(Records from a data source)
►

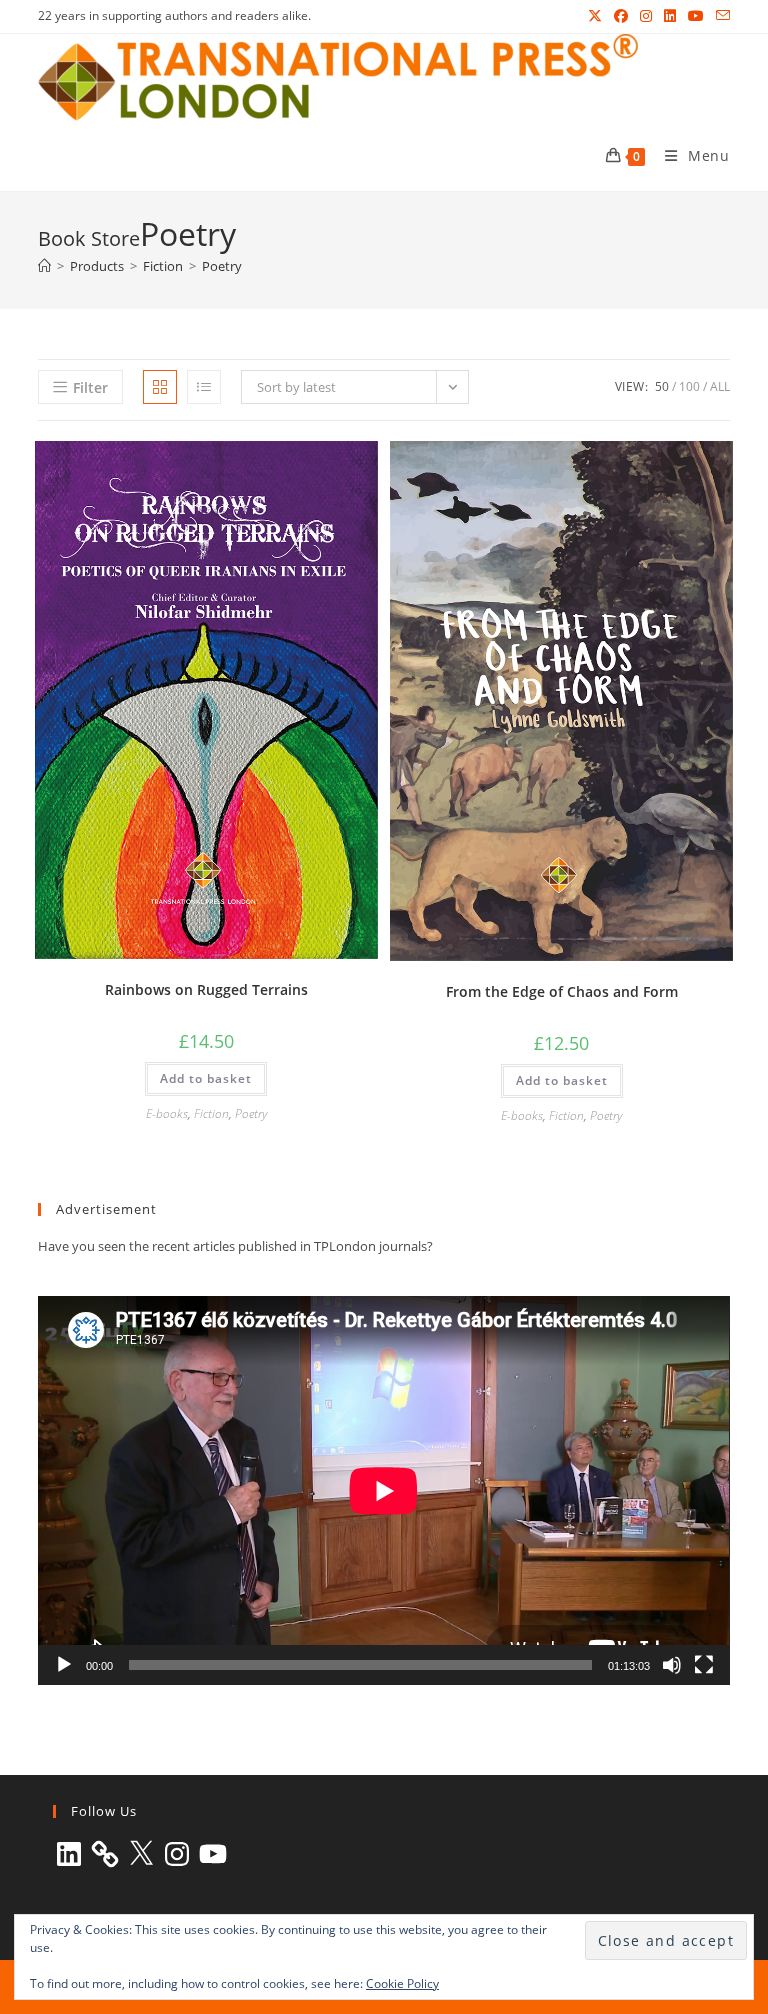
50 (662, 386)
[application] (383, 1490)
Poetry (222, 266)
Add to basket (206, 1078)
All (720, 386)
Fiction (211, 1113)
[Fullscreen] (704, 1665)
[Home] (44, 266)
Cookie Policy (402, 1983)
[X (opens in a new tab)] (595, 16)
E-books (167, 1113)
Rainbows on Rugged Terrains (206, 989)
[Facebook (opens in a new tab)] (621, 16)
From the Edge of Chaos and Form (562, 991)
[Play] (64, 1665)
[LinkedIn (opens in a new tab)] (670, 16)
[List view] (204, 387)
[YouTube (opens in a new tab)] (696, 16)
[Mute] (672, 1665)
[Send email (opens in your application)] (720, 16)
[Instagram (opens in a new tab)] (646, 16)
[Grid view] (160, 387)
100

◄

**Work instructions:**
Show all lines above holding the word "application".

**Exercise solution:**
[application] (383, 1490)
[Send email (opens in your application)] (720, 16)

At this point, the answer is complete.